Computing contributions:

\(i\) \(x_i\) \(y_i\) \(p_i\) \((y_i - p_i)x_i\)
1 -2 0 0.27 0.54
2 -1 0 0.38 0.38
3 1 1 0.62 0.38
4 2 1 0.73 0.54

Sum: \(\nabla_w \ell = 1.84\)

Gradient w.r.t. \(w\) positive: increase \(w\)

Gradient w.r.t. \(b\) zero: \(b\) locally optimal

Larger errors \(|y_i - p_i|\) contribute more to gradient.

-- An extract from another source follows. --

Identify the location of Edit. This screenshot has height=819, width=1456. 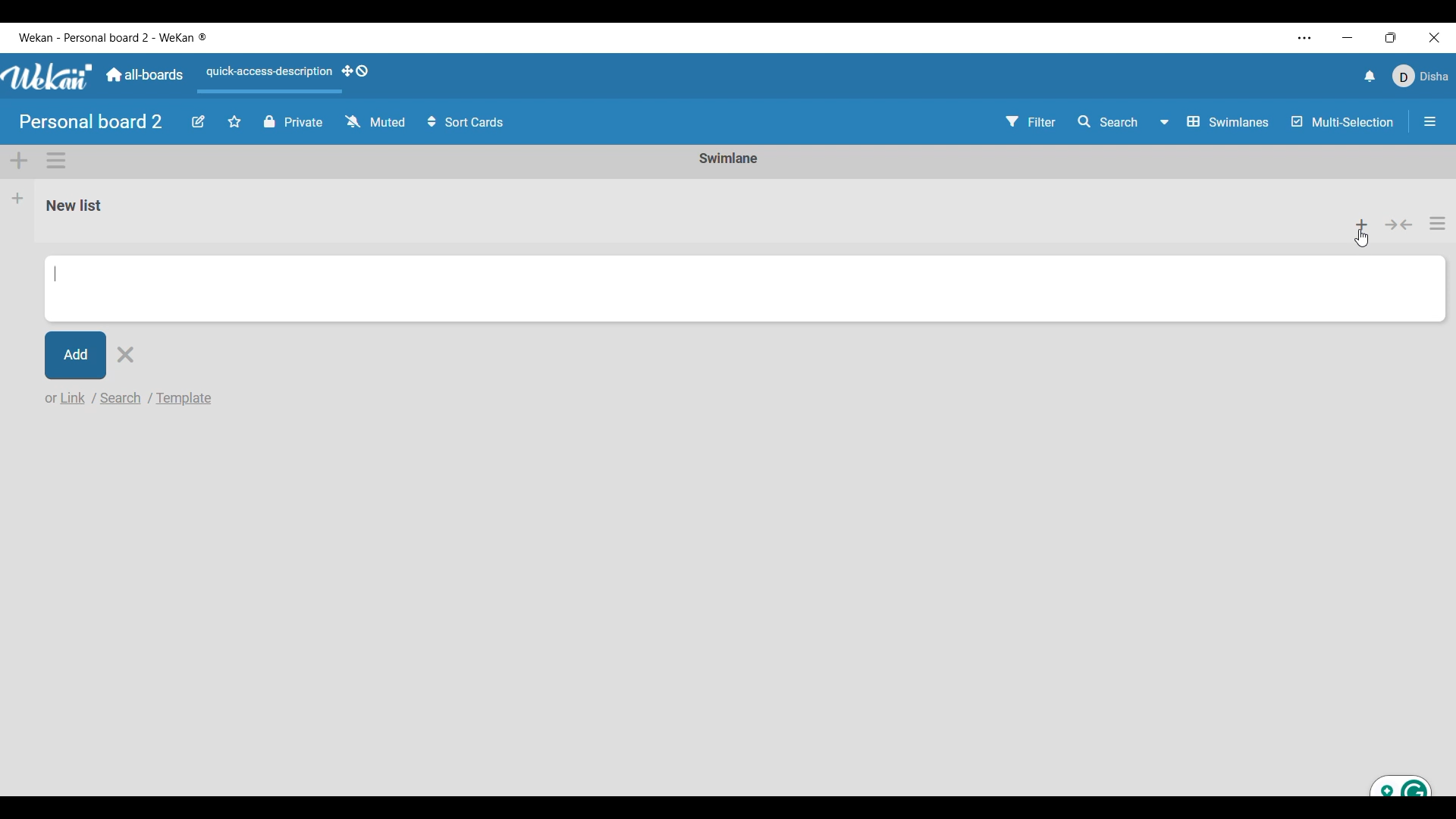
(199, 122).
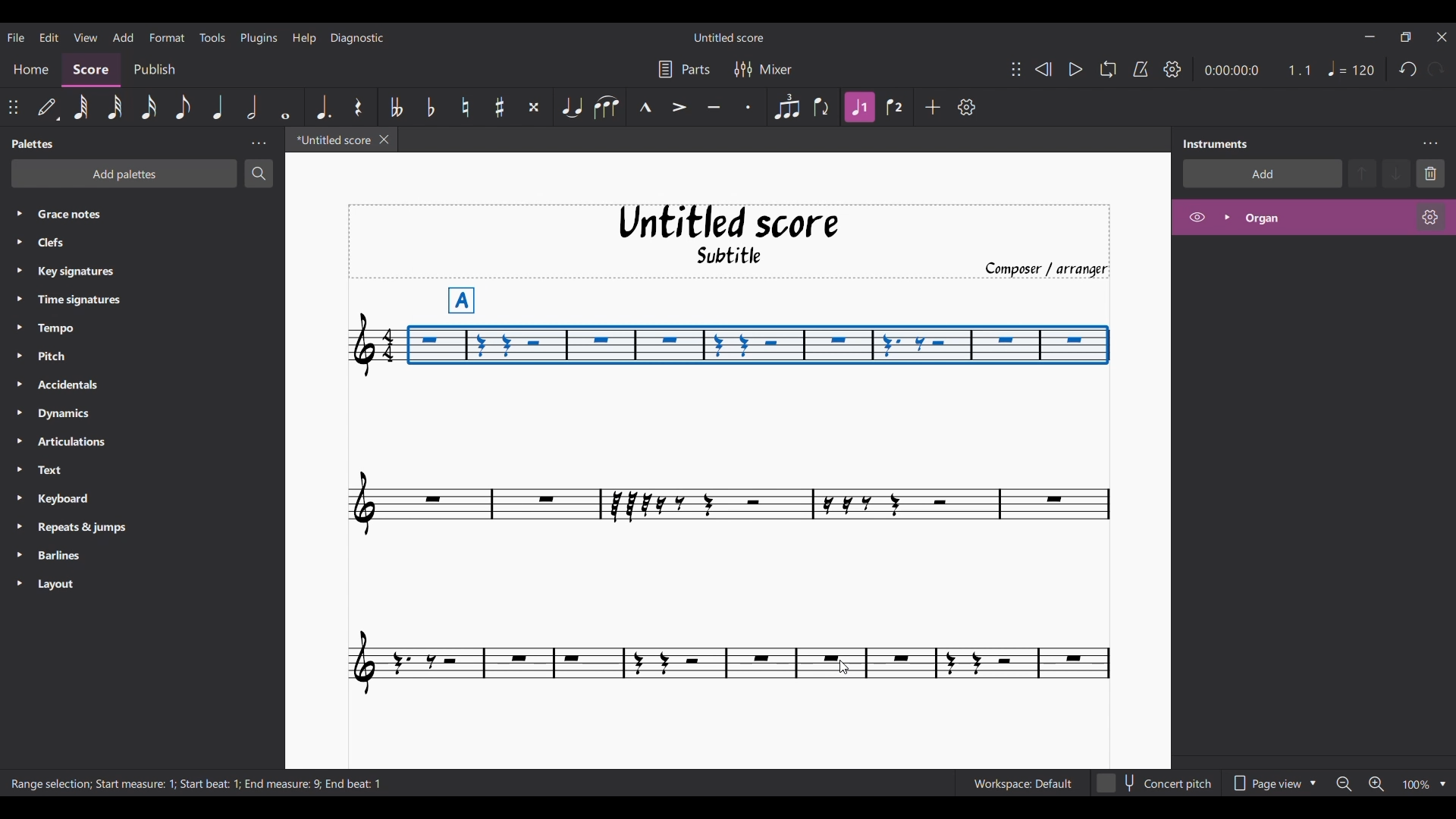  I want to click on A, so click(464, 295).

The Complete Logistic Regression Training Loop

  1. Model: \(p = \sigma(\mathbf{w}^T\mathbf{x} + b)\)

  2. Objective: Maximize log-likelihood \[\ell = \sum_{i=1}^n [y_i \log p_i + (1-y_i)\log(1-p_i)]\]

  3. Gradient: \[\nabla_\mathbf{w} \ell = \mathbf{X}^T(\mathbf{y} - \mathbf{p})\]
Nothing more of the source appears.